[[ RECORD EXTRACTS open ]]

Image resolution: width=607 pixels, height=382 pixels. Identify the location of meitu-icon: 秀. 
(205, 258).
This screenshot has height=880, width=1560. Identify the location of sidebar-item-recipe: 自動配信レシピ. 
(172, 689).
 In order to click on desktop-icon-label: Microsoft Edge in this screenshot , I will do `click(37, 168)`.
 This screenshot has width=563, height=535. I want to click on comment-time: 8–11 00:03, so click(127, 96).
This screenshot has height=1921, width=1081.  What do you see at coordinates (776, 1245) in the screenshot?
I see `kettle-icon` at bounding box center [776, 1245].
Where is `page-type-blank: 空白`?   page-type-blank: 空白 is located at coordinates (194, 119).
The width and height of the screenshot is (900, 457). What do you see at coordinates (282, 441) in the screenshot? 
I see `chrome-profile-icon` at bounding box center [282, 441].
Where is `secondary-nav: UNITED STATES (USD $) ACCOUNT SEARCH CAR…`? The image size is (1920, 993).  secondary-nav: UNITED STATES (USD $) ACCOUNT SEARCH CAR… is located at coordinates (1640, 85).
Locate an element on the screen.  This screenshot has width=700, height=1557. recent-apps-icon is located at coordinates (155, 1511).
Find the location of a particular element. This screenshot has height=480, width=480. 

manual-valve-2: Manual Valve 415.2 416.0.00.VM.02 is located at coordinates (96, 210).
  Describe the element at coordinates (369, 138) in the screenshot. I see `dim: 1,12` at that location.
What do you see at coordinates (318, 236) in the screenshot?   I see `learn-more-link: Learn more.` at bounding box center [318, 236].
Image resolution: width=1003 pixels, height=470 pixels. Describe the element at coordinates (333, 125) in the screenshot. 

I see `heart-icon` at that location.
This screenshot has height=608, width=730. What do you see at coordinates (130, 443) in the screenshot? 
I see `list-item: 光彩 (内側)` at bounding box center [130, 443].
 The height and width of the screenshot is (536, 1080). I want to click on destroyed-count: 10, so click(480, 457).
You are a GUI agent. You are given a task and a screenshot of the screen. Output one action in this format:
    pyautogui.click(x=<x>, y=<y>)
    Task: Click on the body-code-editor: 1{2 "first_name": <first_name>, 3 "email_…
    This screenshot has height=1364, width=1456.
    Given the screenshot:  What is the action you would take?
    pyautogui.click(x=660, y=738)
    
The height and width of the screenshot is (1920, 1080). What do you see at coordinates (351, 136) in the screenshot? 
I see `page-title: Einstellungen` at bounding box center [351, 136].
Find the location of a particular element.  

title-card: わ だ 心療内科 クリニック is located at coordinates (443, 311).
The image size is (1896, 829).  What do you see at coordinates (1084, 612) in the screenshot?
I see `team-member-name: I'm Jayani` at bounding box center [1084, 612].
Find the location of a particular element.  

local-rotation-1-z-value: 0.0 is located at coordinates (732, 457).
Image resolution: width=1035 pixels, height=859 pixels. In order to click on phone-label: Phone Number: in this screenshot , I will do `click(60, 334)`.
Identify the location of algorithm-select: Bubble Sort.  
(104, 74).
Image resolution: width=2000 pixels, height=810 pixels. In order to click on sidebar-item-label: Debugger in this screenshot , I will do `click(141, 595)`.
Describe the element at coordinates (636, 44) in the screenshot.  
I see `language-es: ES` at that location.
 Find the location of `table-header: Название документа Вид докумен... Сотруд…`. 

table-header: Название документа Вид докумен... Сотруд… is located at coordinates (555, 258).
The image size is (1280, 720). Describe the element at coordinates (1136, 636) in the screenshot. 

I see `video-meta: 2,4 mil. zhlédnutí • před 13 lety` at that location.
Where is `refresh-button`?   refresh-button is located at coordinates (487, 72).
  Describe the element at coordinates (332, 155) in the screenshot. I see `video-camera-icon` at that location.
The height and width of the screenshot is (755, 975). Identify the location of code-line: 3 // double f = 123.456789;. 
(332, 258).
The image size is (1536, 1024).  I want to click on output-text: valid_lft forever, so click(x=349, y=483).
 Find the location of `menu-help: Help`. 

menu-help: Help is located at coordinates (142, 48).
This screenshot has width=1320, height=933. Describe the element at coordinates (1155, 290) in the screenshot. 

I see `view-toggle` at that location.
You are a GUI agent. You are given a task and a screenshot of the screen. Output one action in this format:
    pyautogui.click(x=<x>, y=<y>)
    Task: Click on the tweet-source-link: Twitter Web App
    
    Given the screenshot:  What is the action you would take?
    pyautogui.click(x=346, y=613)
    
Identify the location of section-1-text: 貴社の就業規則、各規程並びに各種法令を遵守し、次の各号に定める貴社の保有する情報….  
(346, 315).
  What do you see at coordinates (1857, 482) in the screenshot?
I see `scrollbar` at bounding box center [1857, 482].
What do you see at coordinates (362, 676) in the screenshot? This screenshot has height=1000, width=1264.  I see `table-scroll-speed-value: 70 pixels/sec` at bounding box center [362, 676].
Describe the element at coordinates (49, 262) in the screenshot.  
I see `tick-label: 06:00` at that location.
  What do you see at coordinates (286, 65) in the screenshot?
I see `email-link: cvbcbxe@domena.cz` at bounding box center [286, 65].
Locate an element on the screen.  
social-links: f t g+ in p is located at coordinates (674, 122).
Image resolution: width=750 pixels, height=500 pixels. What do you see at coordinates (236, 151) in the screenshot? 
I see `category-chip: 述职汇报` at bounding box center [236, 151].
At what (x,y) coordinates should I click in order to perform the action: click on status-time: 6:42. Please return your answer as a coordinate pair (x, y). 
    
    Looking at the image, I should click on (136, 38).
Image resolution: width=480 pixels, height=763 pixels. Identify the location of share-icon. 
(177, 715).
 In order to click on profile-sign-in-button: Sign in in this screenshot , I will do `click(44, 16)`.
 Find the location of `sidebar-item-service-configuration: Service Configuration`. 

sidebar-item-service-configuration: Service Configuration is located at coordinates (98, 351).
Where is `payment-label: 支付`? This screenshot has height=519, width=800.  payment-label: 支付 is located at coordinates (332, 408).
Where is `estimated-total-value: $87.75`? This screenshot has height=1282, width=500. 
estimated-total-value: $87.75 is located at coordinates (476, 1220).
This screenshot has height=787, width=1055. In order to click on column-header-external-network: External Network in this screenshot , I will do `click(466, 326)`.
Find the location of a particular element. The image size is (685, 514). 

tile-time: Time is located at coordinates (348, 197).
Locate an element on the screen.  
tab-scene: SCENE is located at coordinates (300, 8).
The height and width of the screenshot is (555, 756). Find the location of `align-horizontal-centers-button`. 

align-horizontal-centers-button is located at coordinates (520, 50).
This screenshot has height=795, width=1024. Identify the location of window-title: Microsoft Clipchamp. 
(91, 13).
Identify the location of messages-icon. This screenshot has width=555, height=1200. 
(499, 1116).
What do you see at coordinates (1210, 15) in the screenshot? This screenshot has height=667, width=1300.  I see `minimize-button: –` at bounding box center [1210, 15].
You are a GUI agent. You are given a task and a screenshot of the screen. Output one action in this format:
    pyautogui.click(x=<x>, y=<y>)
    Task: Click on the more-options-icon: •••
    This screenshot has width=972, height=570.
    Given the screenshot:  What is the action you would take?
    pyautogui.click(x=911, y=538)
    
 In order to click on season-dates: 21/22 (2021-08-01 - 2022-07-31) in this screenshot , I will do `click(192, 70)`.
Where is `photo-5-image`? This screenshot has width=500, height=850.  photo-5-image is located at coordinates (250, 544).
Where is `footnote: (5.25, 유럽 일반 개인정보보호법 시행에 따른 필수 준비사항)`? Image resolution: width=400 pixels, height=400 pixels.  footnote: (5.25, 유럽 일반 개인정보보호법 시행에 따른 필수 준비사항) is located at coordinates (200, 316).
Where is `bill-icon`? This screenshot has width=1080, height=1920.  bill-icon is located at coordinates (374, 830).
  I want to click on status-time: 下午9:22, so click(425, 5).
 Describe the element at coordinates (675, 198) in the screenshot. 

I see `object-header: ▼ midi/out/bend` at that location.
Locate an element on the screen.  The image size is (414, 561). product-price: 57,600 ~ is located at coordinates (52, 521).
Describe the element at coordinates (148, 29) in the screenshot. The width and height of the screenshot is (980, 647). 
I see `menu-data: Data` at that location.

[[ RECORD EXTRACTS closed ]]

EXERCISE DIRECTIONS:
Rewrite the items from the first line through the line containing "coordinates (194, 119).", replacing "Identify the location of" with "Find the position of" and leaving everything else unchanged.

EXERCISE RESPONSE:
Image resolution: width=607 pixels, height=382 pixels. Find the position of meitu-icon: 秀. 
(205, 258).
This screenshot has height=880, width=1560. Find the position of sidebar-item-recipe: 自動配信レシピ. 
(172, 689).
 In order to click on desktop-icon-label: Microsoft Edge in this screenshot , I will do `click(37, 168)`.
 This screenshot has width=563, height=535. I want to click on comment-time: 8–11 00:03, so click(127, 96).
This screenshot has height=1921, width=1081.  What do you see at coordinates (776, 1245) in the screenshot?
I see `kettle-icon` at bounding box center [776, 1245].
Where is `page-type-blank: 空白`?   page-type-blank: 空白 is located at coordinates (194, 119).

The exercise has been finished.